**PROBLEM DESCRIPTION:**
Return the complete listing that follows, with each line reproduced exactly.
** PROVIDED DATA follows **
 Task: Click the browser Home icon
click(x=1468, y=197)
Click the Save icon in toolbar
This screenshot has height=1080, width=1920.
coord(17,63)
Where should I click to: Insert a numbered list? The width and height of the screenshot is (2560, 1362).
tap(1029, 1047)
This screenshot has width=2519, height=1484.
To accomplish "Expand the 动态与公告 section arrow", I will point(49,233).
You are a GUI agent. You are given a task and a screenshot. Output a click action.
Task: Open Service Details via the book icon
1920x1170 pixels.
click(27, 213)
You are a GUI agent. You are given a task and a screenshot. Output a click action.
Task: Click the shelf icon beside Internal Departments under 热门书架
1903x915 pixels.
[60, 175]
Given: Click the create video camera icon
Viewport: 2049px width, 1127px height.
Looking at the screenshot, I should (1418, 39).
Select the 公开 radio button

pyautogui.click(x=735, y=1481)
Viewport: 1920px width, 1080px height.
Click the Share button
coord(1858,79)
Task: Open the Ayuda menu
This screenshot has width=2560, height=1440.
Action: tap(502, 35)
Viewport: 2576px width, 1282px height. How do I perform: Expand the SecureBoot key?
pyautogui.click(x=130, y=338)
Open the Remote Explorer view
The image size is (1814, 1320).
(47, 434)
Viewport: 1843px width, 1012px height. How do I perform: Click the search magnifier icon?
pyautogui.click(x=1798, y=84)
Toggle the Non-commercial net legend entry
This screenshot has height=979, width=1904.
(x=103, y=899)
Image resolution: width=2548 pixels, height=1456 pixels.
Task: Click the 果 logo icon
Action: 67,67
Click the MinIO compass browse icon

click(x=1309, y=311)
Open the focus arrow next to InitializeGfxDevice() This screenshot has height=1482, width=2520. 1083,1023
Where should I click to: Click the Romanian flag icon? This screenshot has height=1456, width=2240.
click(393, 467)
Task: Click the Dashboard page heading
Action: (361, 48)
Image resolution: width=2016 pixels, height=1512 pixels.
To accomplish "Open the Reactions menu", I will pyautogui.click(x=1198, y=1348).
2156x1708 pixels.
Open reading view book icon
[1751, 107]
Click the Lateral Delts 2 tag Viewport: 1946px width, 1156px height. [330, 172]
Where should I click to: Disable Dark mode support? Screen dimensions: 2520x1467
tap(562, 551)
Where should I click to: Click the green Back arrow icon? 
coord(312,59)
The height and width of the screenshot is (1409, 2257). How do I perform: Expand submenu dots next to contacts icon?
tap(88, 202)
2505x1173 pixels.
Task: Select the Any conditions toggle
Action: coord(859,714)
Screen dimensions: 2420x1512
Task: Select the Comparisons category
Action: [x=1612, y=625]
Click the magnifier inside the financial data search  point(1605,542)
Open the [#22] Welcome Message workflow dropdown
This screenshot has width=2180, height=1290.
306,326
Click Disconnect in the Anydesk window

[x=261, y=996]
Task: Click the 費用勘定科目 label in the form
** End of PROVIDED DATA **
**THE COMPLETED TASK:**
 Task: Click the browser Home icon
click(x=1468, y=197)
Click the Save icon in toolbar
This screenshot has height=1080, width=1920.
coord(17,63)
Where should I click to: Insert a numbered list? The width and height of the screenshot is (2560, 1362).
tap(1029, 1047)
This screenshot has width=2519, height=1484.
To accomplish "Expand the 动态与公告 section arrow", I will point(49,233).
You are a GUI agent. You are given a task and a screenshot. Output a click action.
Task: Open Service Details via the book icon
1920x1170 pixels.
click(27, 213)
You are a GUI agent. You are given a task and a screenshot. Output a click action.
Task: Click the shelf icon beside Internal Departments under 热门书架
1903x915 pixels.
[60, 175]
Given: Click the create video camera icon
Viewport: 2049px width, 1127px height.
Looking at the screenshot, I should (1418, 39).
Select the 公开 radio button

pyautogui.click(x=735, y=1481)
Viewport: 1920px width, 1080px height.
Click the Share button
coord(1858,79)
Task: Open the Ayuda menu
This screenshot has width=2560, height=1440.
Action: tap(502, 35)
Viewport: 2576px width, 1282px height. How do I perform: Expand the SecureBoot key?
pyautogui.click(x=130, y=338)
Open the Remote Explorer view
The image size is (1814, 1320).
(47, 434)
Viewport: 1843px width, 1012px height. How do I perform: Click the search magnifier icon?
pyautogui.click(x=1798, y=84)
Toggle the Non-commercial net legend entry
This screenshot has height=979, width=1904.
(x=103, y=899)
Image resolution: width=2548 pixels, height=1456 pixels.
Task: Click the 果 logo icon
Action: 67,67
Click the MinIO compass browse icon

click(x=1309, y=311)
Open the focus arrow next to InitializeGfxDevice() This screenshot has height=1482, width=2520. 1083,1023
Where should I click to: Click the Romanian flag icon? This screenshot has height=1456, width=2240.
click(393, 467)
Task: Click the Dashboard page heading
Action: (361, 48)
Image resolution: width=2016 pixels, height=1512 pixels.
To accomplish "Open the Reactions menu", I will pyautogui.click(x=1198, y=1348).
2156x1708 pixels.
Open reading view book icon
[1751, 107]
Click the Lateral Delts 2 tag Viewport: 1946px width, 1156px height. [330, 172]
Where should I click to: Disable Dark mode support? Screen dimensions: 2520x1467
tap(562, 551)
Where should I click to: Click the green Back arrow icon? 
coord(312,59)
The height and width of the screenshot is (1409, 2257). How do I perform: Expand submenu dots next to contacts icon?
tap(88, 202)
2505x1173 pixels.
Task: Select the Any conditions toggle
Action: coord(859,714)
Screen dimensions: 2420x1512
Task: Select the Comparisons category
Action: [x=1612, y=625]
Click the magnifier inside the financial data search  point(1605,542)
Open the [#22] Welcome Message workflow dropdown
This screenshot has width=2180, height=1290.
306,326
Click Disconnect in the Anydesk window

[x=261, y=996]
Task: Click the 費用勘定科目 label in the form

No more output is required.